Pouce pousse
Le rituel de la chance: gagner le terminus de la ville, glaner un bout de carton dans un super marché, prendre de quoi survivre, regarder la carte, choisir une ville qui apparait aussi sur les panneaux d’autoroute, l’écrire au marqueur, trouver un feu rouge avec un endroit pour embarquer, lever le pouce et arborer le sourire le plus radieux possible. Les premières minutes sont immanquablement marquées par le scepticisme des passants ayant assisté aux prépararifs et il me gagne presque. Mais au premier conducteur qui jette un sourire la confiance revient et je crois dur comme fer à mon heureux destin.

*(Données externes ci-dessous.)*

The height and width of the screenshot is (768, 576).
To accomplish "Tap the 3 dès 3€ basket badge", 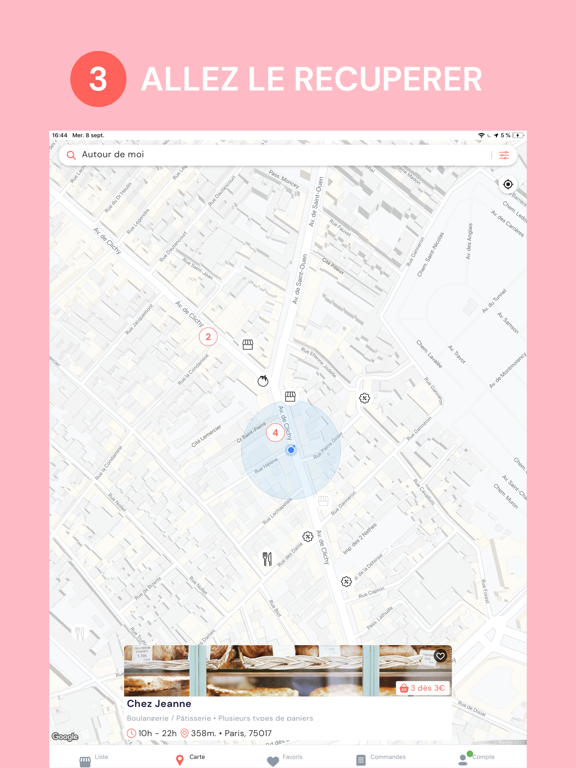I will click(423, 688).
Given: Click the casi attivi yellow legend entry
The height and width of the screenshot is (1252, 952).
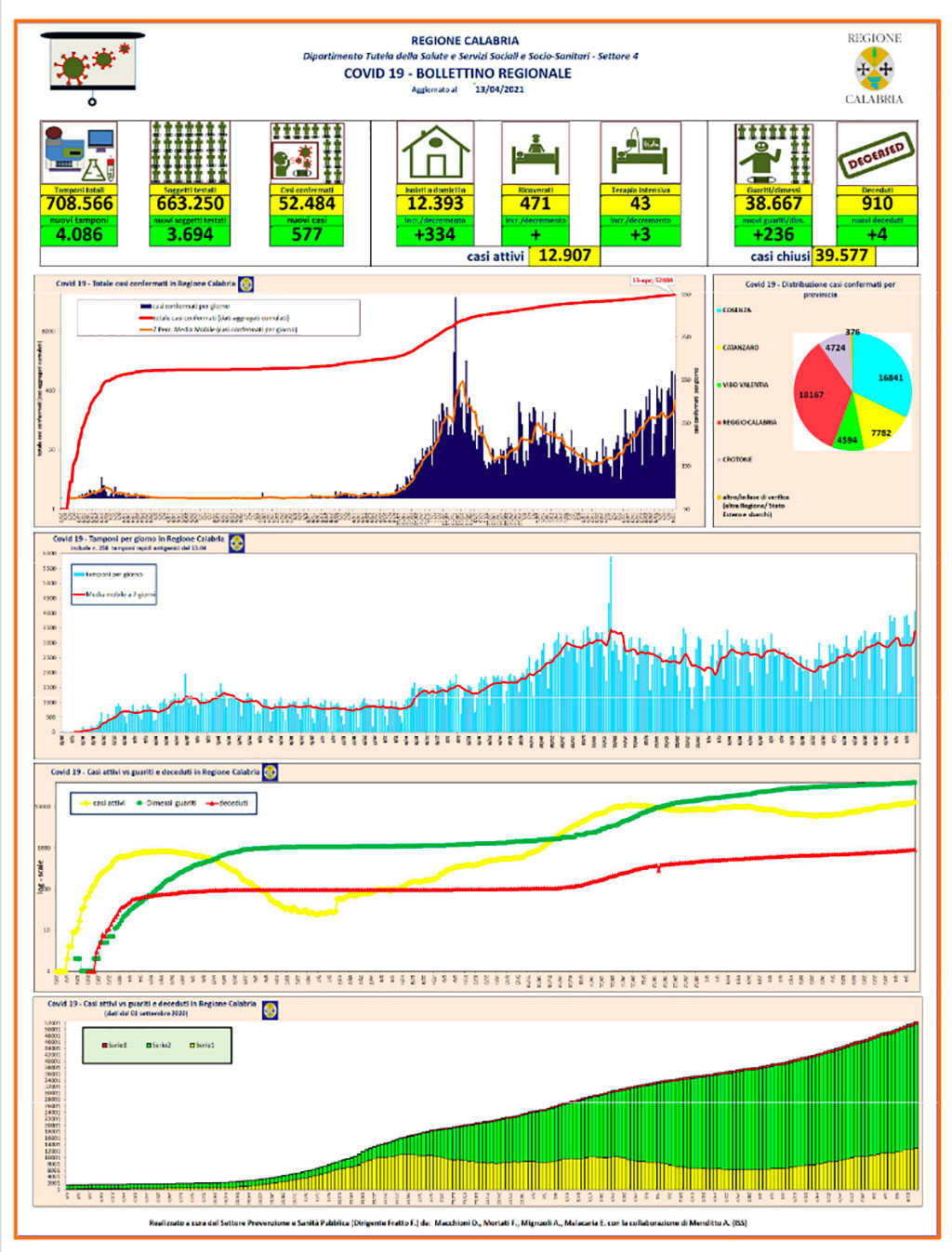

En stop vous avez une fraction de seconde pour convaincre, tout se passe au moment où votre regard traverse un pare brise et croise celui de l’individu au volant. Le moindre doute se sent. Seul argument, votre mine, l’unique chance d’allumer le clignotant et de provoquer le freinage du salut. Le stop est la démonstration implacable que l’attitude fait toute la différence.
L’autosourieur est néanmoins confronté à deux périls. Numéro 1, la pluie. En plus de le mouiller, elle n’éveille aucune compasion chez le conducteur bien trop occupé à jouer avec ses essuie-glace. Elle limite sa visibilité et avec elle ses chances de voir le sourir forcé que vous lui tendez. Numéro 2, la nuit. Messagère du froid, elle n’est pas l’amie de l’autostoppeur qu’elle fait passer pour un individu étrange et suspect.
J’ai trainé pas mal de temps dans des endroits peu coquets, des stations service aux zones industrielles, mais je pourrais au moins dire que j’ai une certaine idée de ce à quoi ressemblent les periphéries européennes où les gens qui ne font que passer passent quand même beaucoup de temps. De Paris à la campagne Lettone j’ai le sentiment d’avoir roulé plus qu’attendu. Mon sauveur s’est toujours pointé en moins de deux heures, toujours avant que j’arrête d’y croire. Et à ce moment là, toujours la même euphorie de prendre place dans ce petit habitacle douillet où la conversation s’engage à coup sur.
Avec Lydie, orthophoniste itinérante ; avec David, chef d’escale végétarien qui fait du yoga, du jetski et qui ne prend pas l’avion parcequ’il aime trop sa région de Trève. Avec Wolfgang à 190 à l’heure ; avec Sylvester qui me compare à l’homme tronc qui fait le tour du monde sur un skateboard et me dit qu’il aime bien les chiffres parcequ’il est légèrement autiste. Avec Bogdan, à moitié sourd et nullement anglophone, qui me beugle en vain du polonais à travers la cabine de son camion citerne avant de maudir la situation autant que d’en rigoler. Avec Emilia et Mateos jusqu’à Radom, techno à fond et pannes récurentes avec le sourire alors qu’ils vont dejeuner chez les parents pour les premières presentations avant le mariage. Avec Arthur qui a appris l’anglais en ramassant des citrouilles dans la plus grande exploitation de Grande Bretagne. Avec Yann, Edith Piaf, des fraises et de la ruccola du jardin jusqu’à Bialystok. Avec Robert qui préfère les snickers que les fraises. Avec une famille jusqu’à Kaunas, coffre blindé de saucisson, padre à moustache Staline qui fume slim sur slim ; avec Hetso, en chariot. Avec ces 33 bonnes ames qui se sont arrêtées pour enchanter mes kilomètres avec leurs histoires.
Se deplacer en stop prend un peu plus de temps, bien qu’il y ait des stations partout et que les horaires de passage soient imbattables. Mais le stop est plus qu’un déplacement, c’est le parfait alibi pour faire connaissance. Ne nous privons pas.